* _Your instructions_: Give back exactly the lines from the one that holds "The height and width of the screenshot is (732, 1568)." through the final line of the data; omit the pictures and add nothing.
Task data: Begin
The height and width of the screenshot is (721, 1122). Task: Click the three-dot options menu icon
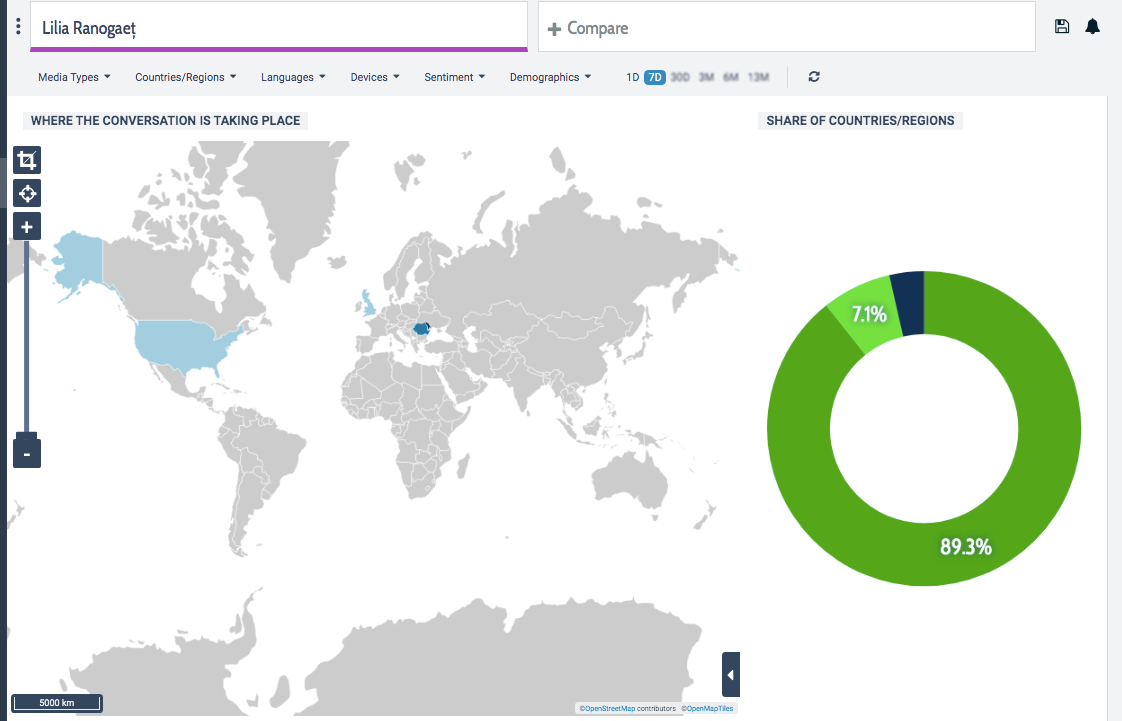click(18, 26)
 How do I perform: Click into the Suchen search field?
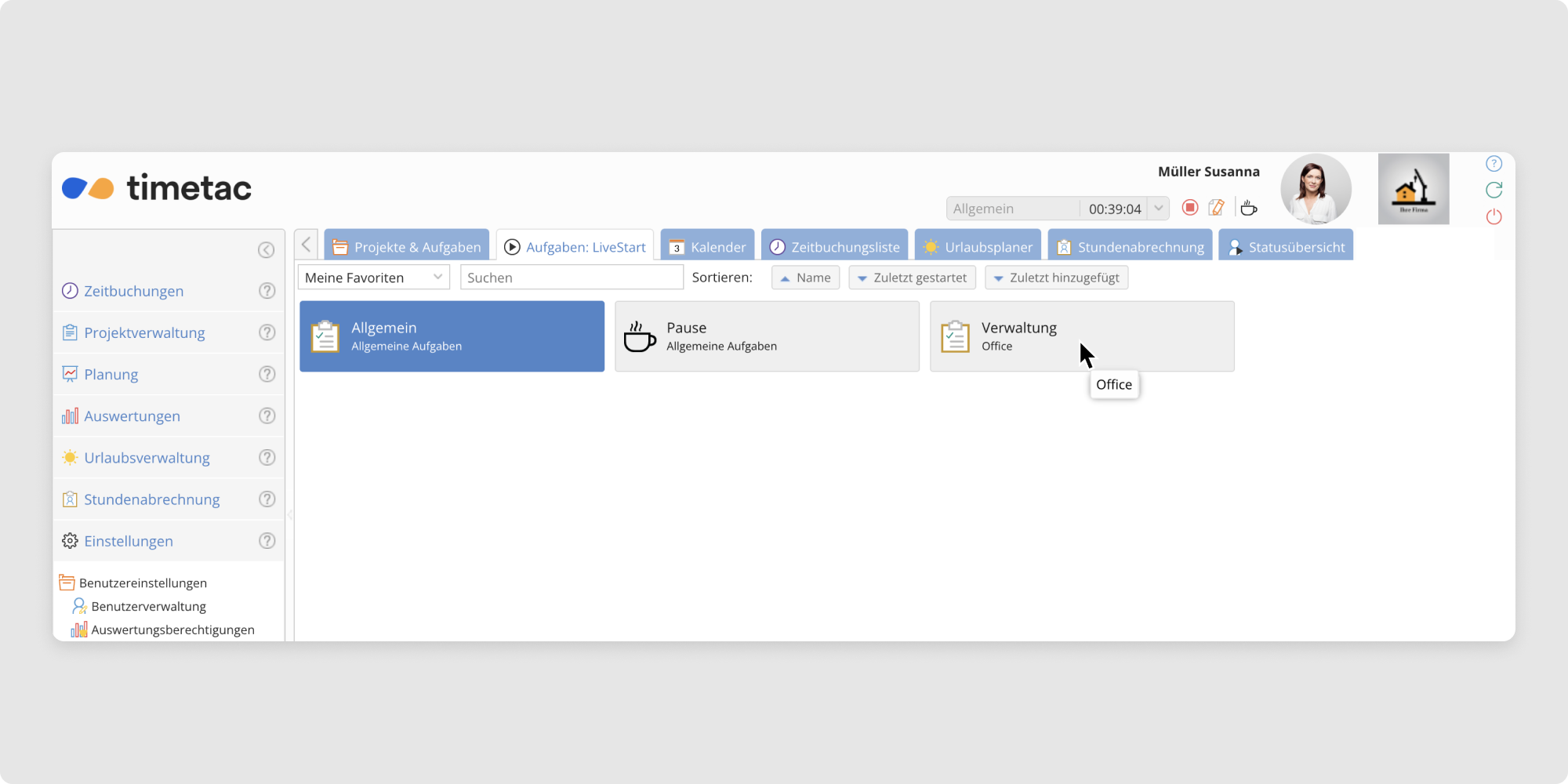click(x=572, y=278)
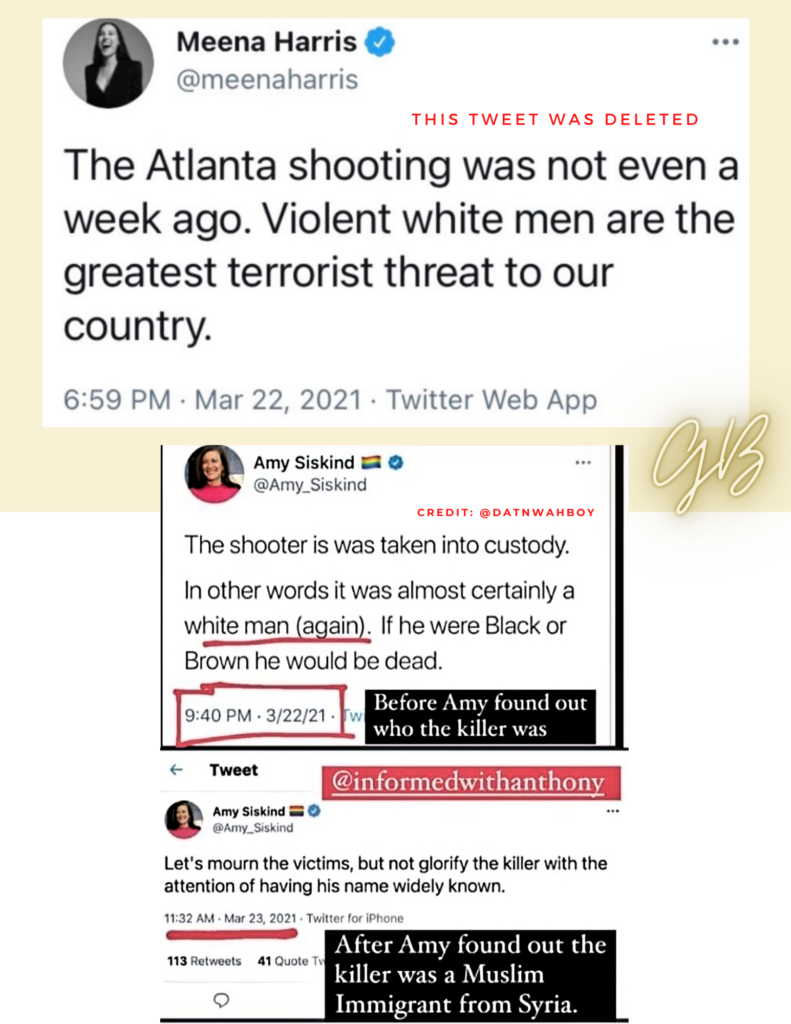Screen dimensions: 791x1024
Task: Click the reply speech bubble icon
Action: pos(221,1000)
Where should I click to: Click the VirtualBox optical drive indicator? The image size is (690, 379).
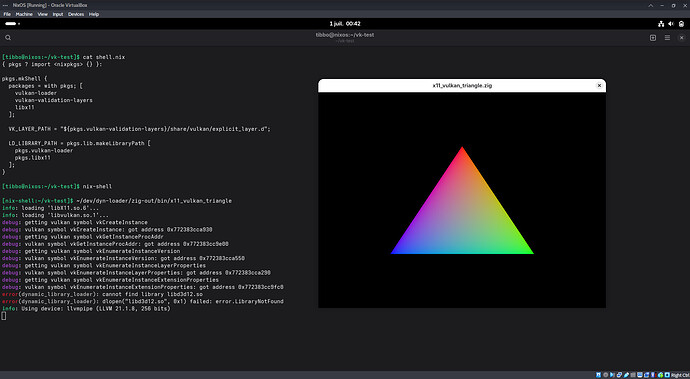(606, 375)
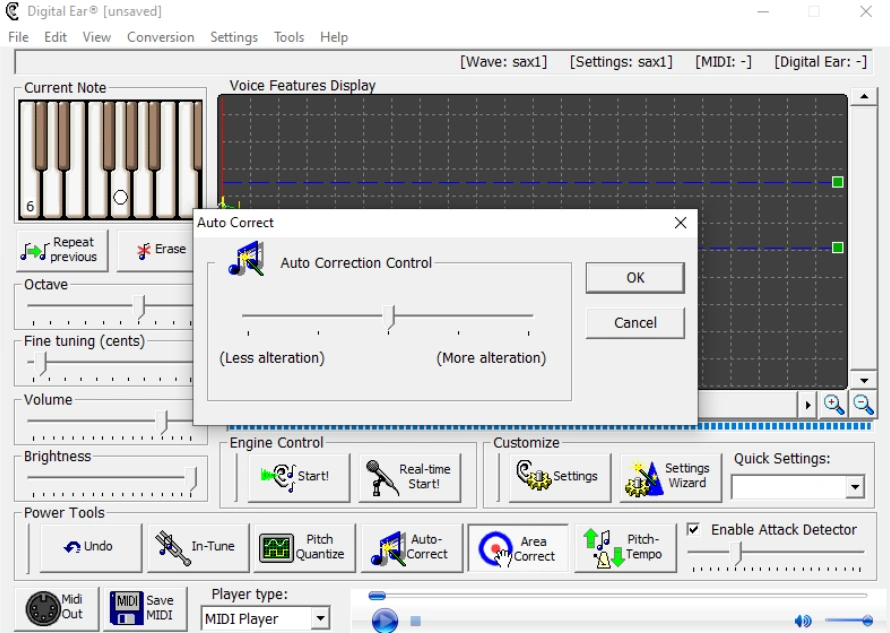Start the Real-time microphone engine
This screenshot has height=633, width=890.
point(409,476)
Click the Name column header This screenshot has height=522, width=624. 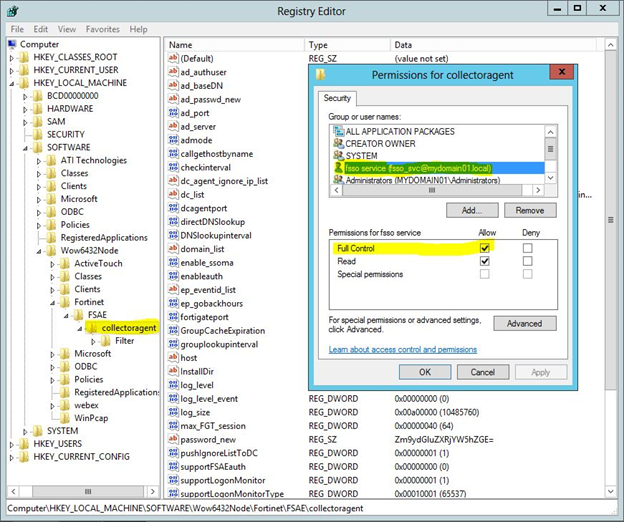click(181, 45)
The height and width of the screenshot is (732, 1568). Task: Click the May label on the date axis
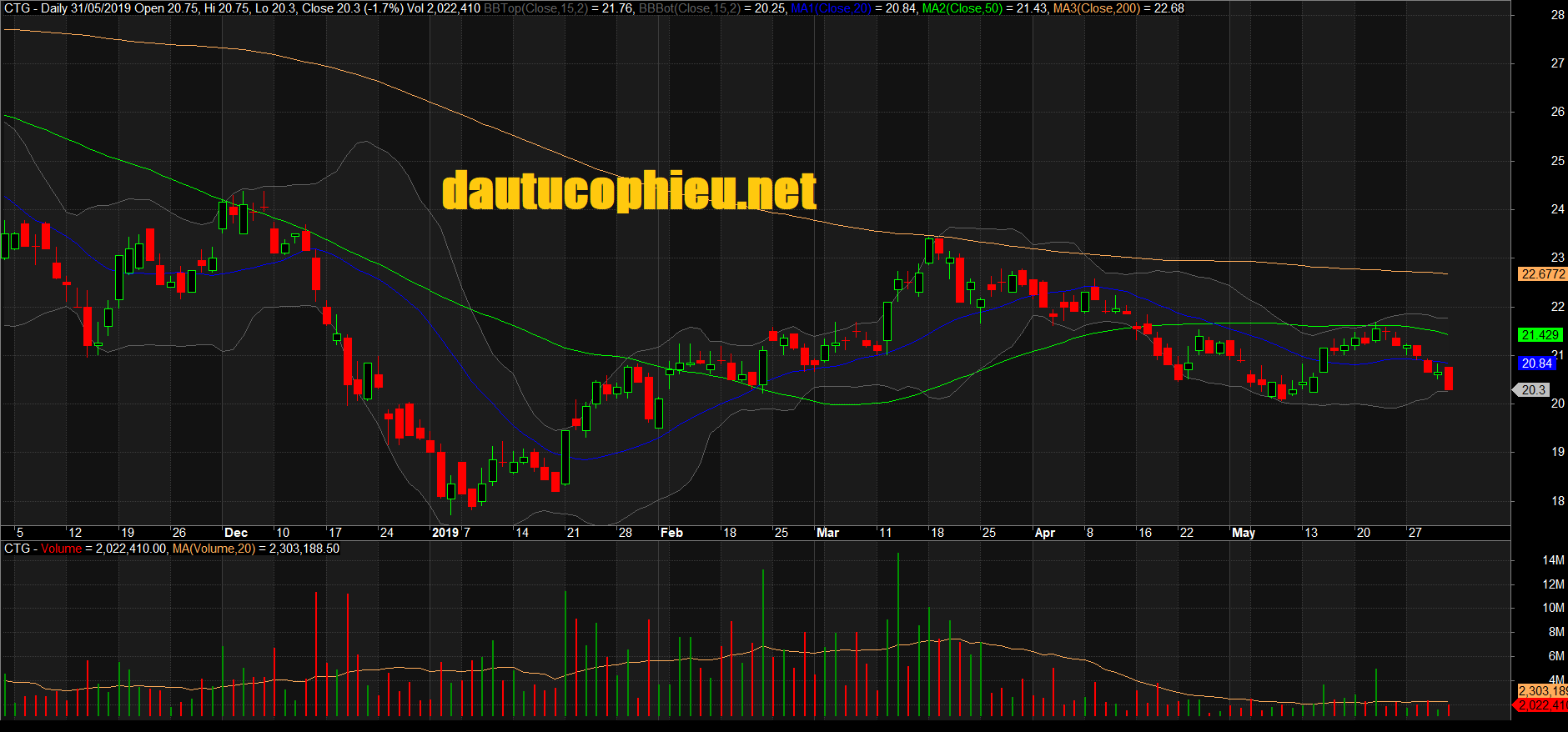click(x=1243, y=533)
Task data: End
* _Result_:
The height and width of the screenshot is (732, 1568). Task: Click the May label on the date axis
click(x=1243, y=533)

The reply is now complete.